• Passage provided:
|---|

N-hexane is a component of a number of glues. Therefore, exposure is likely to come from inhalant abuse. With acute exposure, N-hexane causes euphoric effects. Pronounced peripheral polyneuropathy may occur after chronic intoxication. Hexane is metabolized to 2,5-hexanedione (2,5-HD), which is responsible for much of the neurotoxicity related to this compound.
Unlike toluene, hexane does not produce significant central neurological symptoms. Lightheadedness, headache, decreased appetite, and mild euphoria as well as occasional hallucinations may occur acutely, but seizures and delirium are not associated with N-hexane exposure. The predominant neurological feature of N-hexane exposure appears to be peripheral neuropathy. Symmetrical sensory dysfunction in the hands and feet is the usual presenting complaint. Decreased response to pin, vibration, and thermal stimulation is found on examination. Glue huffers may develop proximal weakness. The most prominent electrophysiological feature is slowing of motor and nerve conduction velocities, which occurs in proportion to the intensity of clinical disease. y
Methyl-N-butyl ketone (MBK) is used as a paint thinner, cleaning agent, and solvent for dye printing. Exposure to MBK is associated with sensorimotor polyneuropathy, which may begin several months after continued chronic exposure. In the later stages, axonal degeneration occurs distally.
There is no specific treatment for N-hexane and MBK neuropathy other than removal from the source of exposure. After removal, recovery (regeneration of peripheral nerve axons) may occur over a period of weeks.

|---|

Collected data entries
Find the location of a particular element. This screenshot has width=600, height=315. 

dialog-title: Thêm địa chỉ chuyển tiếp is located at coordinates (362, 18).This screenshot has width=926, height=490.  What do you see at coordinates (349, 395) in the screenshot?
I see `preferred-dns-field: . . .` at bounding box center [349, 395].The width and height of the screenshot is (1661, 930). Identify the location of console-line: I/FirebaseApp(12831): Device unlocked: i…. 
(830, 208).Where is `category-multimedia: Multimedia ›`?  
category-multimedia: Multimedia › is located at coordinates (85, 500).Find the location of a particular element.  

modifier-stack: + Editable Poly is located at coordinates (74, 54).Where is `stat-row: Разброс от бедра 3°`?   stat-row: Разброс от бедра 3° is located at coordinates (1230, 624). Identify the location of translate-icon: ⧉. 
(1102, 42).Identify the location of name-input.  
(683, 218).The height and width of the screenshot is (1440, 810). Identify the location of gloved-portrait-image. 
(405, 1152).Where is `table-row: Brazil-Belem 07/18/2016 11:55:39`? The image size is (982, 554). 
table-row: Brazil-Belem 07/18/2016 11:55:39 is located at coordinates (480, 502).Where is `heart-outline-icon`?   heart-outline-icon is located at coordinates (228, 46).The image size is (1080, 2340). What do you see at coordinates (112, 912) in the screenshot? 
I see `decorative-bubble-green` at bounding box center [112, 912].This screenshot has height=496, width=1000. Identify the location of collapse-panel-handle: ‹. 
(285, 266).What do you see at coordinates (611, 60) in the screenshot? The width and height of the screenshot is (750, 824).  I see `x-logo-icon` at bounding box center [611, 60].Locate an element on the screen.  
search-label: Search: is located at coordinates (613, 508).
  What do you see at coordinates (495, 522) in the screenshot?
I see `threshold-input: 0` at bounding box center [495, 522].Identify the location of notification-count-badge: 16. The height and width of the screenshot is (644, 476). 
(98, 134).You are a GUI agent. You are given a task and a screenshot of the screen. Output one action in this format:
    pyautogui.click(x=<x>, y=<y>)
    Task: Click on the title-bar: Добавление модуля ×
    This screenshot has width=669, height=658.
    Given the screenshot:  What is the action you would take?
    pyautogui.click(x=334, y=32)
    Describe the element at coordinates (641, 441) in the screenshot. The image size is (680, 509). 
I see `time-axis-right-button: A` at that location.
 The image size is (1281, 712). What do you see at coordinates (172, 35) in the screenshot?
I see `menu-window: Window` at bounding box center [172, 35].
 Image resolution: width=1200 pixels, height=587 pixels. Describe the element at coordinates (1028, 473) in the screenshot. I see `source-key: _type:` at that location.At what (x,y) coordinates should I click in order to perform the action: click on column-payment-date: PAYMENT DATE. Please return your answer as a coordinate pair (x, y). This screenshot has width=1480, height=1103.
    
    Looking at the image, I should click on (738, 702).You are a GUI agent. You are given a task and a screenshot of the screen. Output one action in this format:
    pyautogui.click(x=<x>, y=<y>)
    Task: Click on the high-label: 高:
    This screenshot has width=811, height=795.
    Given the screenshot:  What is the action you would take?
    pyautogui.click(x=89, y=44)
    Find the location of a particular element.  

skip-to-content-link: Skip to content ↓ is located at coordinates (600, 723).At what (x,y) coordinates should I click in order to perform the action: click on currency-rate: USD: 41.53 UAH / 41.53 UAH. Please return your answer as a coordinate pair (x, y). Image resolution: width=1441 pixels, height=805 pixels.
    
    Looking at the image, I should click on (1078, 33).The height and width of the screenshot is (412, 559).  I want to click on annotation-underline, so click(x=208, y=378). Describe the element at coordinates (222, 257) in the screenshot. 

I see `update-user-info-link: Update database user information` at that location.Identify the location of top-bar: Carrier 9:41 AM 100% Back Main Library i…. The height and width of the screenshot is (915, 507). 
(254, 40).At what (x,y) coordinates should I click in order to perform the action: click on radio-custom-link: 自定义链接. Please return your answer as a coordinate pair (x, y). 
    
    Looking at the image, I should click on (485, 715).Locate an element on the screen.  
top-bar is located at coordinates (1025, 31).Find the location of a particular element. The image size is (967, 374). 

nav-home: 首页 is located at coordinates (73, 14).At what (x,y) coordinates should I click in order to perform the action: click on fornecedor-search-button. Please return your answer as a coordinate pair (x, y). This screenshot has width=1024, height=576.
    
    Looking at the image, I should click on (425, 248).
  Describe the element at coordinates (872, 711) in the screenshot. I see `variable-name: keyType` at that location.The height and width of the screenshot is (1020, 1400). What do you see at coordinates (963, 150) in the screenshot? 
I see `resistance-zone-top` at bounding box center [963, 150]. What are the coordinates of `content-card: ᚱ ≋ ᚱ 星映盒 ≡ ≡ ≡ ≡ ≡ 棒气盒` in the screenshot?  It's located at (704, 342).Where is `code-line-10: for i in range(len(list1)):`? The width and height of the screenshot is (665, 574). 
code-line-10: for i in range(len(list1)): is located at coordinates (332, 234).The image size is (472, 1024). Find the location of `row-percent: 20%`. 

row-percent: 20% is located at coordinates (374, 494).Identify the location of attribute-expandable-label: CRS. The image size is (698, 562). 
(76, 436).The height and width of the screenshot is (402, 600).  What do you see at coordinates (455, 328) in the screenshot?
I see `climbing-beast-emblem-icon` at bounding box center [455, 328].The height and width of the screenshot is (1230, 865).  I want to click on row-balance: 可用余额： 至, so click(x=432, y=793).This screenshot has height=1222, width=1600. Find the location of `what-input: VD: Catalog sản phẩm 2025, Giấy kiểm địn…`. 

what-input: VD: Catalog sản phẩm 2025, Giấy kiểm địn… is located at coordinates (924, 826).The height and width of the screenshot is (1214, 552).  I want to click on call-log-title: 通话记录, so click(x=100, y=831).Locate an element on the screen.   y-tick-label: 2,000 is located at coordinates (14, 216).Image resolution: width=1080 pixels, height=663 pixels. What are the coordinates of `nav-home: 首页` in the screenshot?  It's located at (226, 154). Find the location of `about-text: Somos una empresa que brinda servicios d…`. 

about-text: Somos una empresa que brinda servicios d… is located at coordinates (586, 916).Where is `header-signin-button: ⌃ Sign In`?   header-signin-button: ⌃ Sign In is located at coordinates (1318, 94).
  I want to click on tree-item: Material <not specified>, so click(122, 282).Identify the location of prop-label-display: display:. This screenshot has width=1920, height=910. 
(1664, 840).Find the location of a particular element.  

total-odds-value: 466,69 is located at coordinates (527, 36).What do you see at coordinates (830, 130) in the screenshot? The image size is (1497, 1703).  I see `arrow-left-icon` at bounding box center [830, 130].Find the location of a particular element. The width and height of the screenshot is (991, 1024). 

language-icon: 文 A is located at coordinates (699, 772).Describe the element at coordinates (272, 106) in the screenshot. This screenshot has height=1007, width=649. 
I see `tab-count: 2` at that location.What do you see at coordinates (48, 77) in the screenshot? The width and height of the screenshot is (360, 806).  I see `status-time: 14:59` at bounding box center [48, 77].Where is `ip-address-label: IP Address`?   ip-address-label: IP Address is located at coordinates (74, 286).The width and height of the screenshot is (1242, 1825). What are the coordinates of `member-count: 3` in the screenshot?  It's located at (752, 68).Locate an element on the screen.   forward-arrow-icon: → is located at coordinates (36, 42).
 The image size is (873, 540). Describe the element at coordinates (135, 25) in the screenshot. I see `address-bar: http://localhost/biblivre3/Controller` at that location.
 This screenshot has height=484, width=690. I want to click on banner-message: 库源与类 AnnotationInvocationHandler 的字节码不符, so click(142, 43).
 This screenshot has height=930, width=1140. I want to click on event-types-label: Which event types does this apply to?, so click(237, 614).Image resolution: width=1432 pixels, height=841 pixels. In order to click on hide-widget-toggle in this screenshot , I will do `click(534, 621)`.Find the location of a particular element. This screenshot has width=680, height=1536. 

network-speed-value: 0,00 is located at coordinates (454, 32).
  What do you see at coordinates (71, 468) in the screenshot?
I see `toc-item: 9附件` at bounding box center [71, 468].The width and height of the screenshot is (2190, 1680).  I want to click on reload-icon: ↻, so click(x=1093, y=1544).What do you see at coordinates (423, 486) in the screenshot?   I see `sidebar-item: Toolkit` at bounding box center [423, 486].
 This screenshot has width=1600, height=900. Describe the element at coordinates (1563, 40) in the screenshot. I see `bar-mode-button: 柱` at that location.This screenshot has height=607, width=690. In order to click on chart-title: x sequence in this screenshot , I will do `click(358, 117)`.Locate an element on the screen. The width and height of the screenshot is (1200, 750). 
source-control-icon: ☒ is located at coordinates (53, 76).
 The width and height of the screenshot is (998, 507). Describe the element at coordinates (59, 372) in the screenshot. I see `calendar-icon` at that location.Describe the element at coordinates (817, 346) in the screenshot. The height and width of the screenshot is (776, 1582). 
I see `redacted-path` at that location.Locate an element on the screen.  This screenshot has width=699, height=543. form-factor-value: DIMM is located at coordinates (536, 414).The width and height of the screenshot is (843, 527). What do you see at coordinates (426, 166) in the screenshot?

|---|

• Questions to answer:
**1)** Reproduce the passage on solvent neurotoxicity between "N-hexane is a" and "to this compound.", inclusive, switching "euphoric" to "pleasurable".
**2)** List the symptoms that the passage on solvent neurotoxicity says may occur acutely with hexane exposure.

• List of solutions:
**1)**
N-hexane is a component of a number of glues. Therefore, exposure is likely to come from inhalant abuse. With acute exposure, N-hexane causes pleasurable effects. Pronounced peripheral polyneuropathy may occur after chronic intoxication. Hexane is metabolized to 2,5-hexanedione (2,5-HD), which is responsible for much of the neurotoxicity related to this compound.

**2)**
- Lightheadedness
- Headache
- Decreased appetite
- Mild euphoria
- Occasional hallucinations